◆ What is needed: Return the records, each one exactly as written.

◆ Provided material:
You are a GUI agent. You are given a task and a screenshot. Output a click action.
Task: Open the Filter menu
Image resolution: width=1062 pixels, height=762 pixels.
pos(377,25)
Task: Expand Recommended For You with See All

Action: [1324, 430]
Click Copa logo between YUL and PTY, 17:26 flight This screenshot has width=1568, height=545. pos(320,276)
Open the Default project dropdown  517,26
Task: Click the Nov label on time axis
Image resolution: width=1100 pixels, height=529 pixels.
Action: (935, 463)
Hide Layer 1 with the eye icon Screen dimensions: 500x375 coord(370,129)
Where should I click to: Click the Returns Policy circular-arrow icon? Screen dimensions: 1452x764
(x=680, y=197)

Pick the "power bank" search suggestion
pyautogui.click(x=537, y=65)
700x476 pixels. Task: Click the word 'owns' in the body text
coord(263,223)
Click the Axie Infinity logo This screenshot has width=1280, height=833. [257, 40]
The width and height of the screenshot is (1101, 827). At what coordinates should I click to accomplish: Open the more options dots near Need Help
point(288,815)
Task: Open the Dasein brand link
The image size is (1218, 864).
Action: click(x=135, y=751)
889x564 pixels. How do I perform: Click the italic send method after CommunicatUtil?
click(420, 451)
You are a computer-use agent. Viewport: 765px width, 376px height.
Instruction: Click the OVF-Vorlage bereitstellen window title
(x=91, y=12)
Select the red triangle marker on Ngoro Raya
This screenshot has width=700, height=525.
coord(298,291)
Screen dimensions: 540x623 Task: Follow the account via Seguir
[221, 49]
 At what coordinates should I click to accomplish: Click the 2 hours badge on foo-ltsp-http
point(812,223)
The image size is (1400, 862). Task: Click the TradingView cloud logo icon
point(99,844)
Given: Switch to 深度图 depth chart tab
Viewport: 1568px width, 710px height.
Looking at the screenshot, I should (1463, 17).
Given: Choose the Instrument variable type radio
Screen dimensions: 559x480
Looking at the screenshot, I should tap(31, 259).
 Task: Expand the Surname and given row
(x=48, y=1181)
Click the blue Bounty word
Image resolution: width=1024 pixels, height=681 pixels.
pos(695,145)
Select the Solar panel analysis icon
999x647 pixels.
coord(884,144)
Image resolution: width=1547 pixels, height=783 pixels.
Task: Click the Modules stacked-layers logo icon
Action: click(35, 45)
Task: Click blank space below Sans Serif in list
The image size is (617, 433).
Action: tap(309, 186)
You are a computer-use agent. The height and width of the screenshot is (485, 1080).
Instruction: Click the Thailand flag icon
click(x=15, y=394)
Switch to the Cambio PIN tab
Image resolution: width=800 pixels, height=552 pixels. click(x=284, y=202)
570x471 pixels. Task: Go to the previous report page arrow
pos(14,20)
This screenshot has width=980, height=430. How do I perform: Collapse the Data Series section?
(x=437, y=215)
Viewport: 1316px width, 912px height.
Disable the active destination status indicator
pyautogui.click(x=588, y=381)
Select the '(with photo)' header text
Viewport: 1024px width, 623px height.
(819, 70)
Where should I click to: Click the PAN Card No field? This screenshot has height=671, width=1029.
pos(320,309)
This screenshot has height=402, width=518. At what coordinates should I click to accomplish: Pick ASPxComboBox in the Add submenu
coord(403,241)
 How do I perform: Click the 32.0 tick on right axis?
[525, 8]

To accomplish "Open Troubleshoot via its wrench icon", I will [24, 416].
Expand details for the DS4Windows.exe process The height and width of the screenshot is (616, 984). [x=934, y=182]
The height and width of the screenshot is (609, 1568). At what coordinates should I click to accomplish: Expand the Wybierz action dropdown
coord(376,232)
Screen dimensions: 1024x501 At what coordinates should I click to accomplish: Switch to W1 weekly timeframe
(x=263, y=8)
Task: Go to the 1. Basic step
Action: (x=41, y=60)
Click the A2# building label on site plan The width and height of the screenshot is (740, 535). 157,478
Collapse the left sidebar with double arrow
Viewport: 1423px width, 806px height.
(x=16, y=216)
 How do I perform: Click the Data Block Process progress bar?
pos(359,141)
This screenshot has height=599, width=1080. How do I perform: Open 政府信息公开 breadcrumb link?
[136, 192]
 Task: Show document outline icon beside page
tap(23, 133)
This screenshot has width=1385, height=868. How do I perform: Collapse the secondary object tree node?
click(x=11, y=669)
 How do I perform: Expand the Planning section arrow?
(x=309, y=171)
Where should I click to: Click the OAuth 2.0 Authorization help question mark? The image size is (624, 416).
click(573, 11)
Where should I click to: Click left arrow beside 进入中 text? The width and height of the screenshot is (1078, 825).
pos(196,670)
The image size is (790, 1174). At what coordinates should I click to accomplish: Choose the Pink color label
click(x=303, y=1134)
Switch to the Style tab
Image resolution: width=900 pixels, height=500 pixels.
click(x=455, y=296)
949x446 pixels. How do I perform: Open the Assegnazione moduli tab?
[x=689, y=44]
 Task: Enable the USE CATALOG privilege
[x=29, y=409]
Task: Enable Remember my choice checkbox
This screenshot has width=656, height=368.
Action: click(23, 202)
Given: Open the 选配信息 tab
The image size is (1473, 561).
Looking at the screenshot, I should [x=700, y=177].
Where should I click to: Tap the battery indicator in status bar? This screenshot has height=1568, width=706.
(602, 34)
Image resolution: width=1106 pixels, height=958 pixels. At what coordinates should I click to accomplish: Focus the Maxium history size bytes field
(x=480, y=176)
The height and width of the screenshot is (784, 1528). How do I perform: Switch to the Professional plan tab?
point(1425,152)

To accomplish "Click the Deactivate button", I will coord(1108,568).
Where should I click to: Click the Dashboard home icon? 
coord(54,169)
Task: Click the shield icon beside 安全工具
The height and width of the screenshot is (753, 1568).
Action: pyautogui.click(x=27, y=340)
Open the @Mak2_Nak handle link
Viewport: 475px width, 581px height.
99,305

◆ Written answer:
You are a GUI agent. You are given a task and a screenshot. Output a click action.
Task: Open the Filter menu
Image resolution: width=1062 pixels, height=762 pixels.
pos(377,25)
Task: Expand Recommended For You with See All

Action: [1324, 430]
Click Copa logo between YUL and PTY, 17:26 flight This screenshot has width=1568, height=545. pos(320,276)
Open the Default project dropdown  517,26
Task: Click the Nov label on time axis
Image resolution: width=1100 pixels, height=529 pixels.
Action: (935, 463)
Hide Layer 1 with the eye icon Screen dimensions: 500x375 coord(370,129)
Where should I click to: Click the Returns Policy circular-arrow icon? Screen dimensions: 1452x764
(x=680, y=197)

Pick the "power bank" search suggestion
pyautogui.click(x=537, y=65)
700x476 pixels. Task: Click the word 'owns' in the body text
coord(263,223)
Click the Axie Infinity logo This screenshot has width=1280, height=833. [257, 40]
The width and height of the screenshot is (1101, 827). At what coordinates should I click to accomplish: Open the more options dots near Need Help
point(288,815)
Task: Open the Dasein brand link
The image size is (1218, 864).
Action: click(x=135, y=751)
889x564 pixels. How do I perform: Click the italic send method after CommunicatUtil?
click(420, 451)
You are a computer-use agent. Viewport: 765px width, 376px height.
Instruction: Click the OVF-Vorlage bereitstellen window title
(x=91, y=12)
Select the red triangle marker on Ngoro Raya
This screenshot has width=700, height=525.
coord(298,291)
Screen dimensions: 540x623 Task: Follow the account via Seguir
[221, 49]
 At what coordinates should I click to accomplish: Click the 2 hours badge on foo-ltsp-http
point(812,223)
The image size is (1400, 862). Task: Click the TradingView cloud logo icon
point(99,844)
Given: Switch to 深度图 depth chart tab
Viewport: 1568px width, 710px height.
Looking at the screenshot, I should (1463, 17).
Given: Choose the Instrument variable type radio
Screen dimensions: 559x480
Looking at the screenshot, I should tap(31, 259).
 Task: Expand the Surname and given row
(x=48, y=1181)
Click the blue Bounty word
Image resolution: width=1024 pixels, height=681 pixels.
pos(695,145)
Select the Solar panel analysis icon
999x647 pixels.
coord(884,144)
Image resolution: width=1547 pixels, height=783 pixels.
Task: Click the Modules stacked-layers logo icon
Action: click(35, 45)
Task: Click blank space below Sans Serif in list
The image size is (617, 433).
Action: tap(309, 186)
You are a computer-use agent. The height and width of the screenshot is (485, 1080).
Instruction: Click the Thailand flag icon
click(x=15, y=394)
Switch to the Cambio PIN tab
Image resolution: width=800 pixels, height=552 pixels. click(x=284, y=202)
570x471 pixels. Task: Go to the previous report page arrow
pos(14,20)
This screenshot has width=980, height=430. How do I perform: Collapse the Data Series section?
(x=437, y=215)
Viewport: 1316px width, 912px height.
Disable the active destination status indicator
pyautogui.click(x=588, y=381)
Select the '(with photo)' header text
Viewport: 1024px width, 623px height.
(819, 70)
Where should I click to: Click the PAN Card No field? This screenshot has height=671, width=1029.
pos(320,309)
This screenshot has height=402, width=518. At what coordinates should I click to accomplish: Pick ASPxComboBox in the Add submenu
coord(403,241)
 How do I perform: Click the 32.0 tick on right axis?
[525, 8]

To accomplish "Open Troubleshoot via its wrench icon", I will [24, 416].
Expand details for the DS4Windows.exe process The height and width of the screenshot is (616, 984). [x=934, y=182]
The height and width of the screenshot is (609, 1568). At what coordinates should I click to accomplish: Expand the Wybierz action dropdown
coord(376,232)
Screen dimensions: 1024x501 At what coordinates should I click to accomplish: Switch to W1 weekly timeframe
(x=263, y=8)
Task: Go to the 1. Basic step
Action: (x=41, y=60)
Click the A2# building label on site plan The width and height of the screenshot is (740, 535). 157,478
Collapse the left sidebar with double arrow
Viewport: 1423px width, 806px height.
(x=16, y=216)
 How do I perform: Click the Data Block Process progress bar?
pos(359,141)
This screenshot has height=599, width=1080. How do I perform: Open 政府信息公开 breadcrumb link?
[136, 192]
 Task: Show document outline icon beside page
tap(23, 133)
This screenshot has width=1385, height=868. How do I perform: Collapse the secondary object tree node?
click(x=11, y=669)
 How do I perform: Expand the Planning section arrow?
(x=309, y=171)
Where should I click to: Click the OAuth 2.0 Authorization help question mark? The image size is (624, 416).
click(573, 11)
Where should I click to: Click left arrow beside 进入中 text? The width and height of the screenshot is (1078, 825).
pos(196,670)
The image size is (790, 1174). At what coordinates should I click to accomplish: Choose the Pink color label
click(x=303, y=1134)
Switch to the Style tab
Image resolution: width=900 pixels, height=500 pixels.
click(x=455, y=296)
949x446 pixels. How do I perform: Open the Assegnazione moduli tab?
[x=689, y=44]
 Task: Enable the USE CATALOG privilege
[x=29, y=409]
Task: Enable Remember my choice checkbox
This screenshot has width=656, height=368.
Action: click(23, 202)
Given: Open the 选配信息 tab
The image size is (1473, 561).
Looking at the screenshot, I should [x=700, y=177].
Where should I click to: Tap the battery indicator in status bar? This screenshot has height=1568, width=706.
(602, 34)
Image resolution: width=1106 pixels, height=958 pixels. At what coordinates should I click to accomplish: Focus the Maxium history size bytes field
(x=480, y=176)
The height and width of the screenshot is (784, 1528). How do I perform: Switch to the Professional plan tab?
point(1425,152)

To accomplish "Click the Deactivate button", I will coord(1108,568).
Where should I click to: Click the Dashboard home icon? 
coord(54,169)
Task: Click the shield icon beside 安全工具
The height and width of the screenshot is (753, 1568).
Action: pyautogui.click(x=27, y=340)
Open the @Mak2_Nak handle link
Viewport: 475px width, 581px height.
99,305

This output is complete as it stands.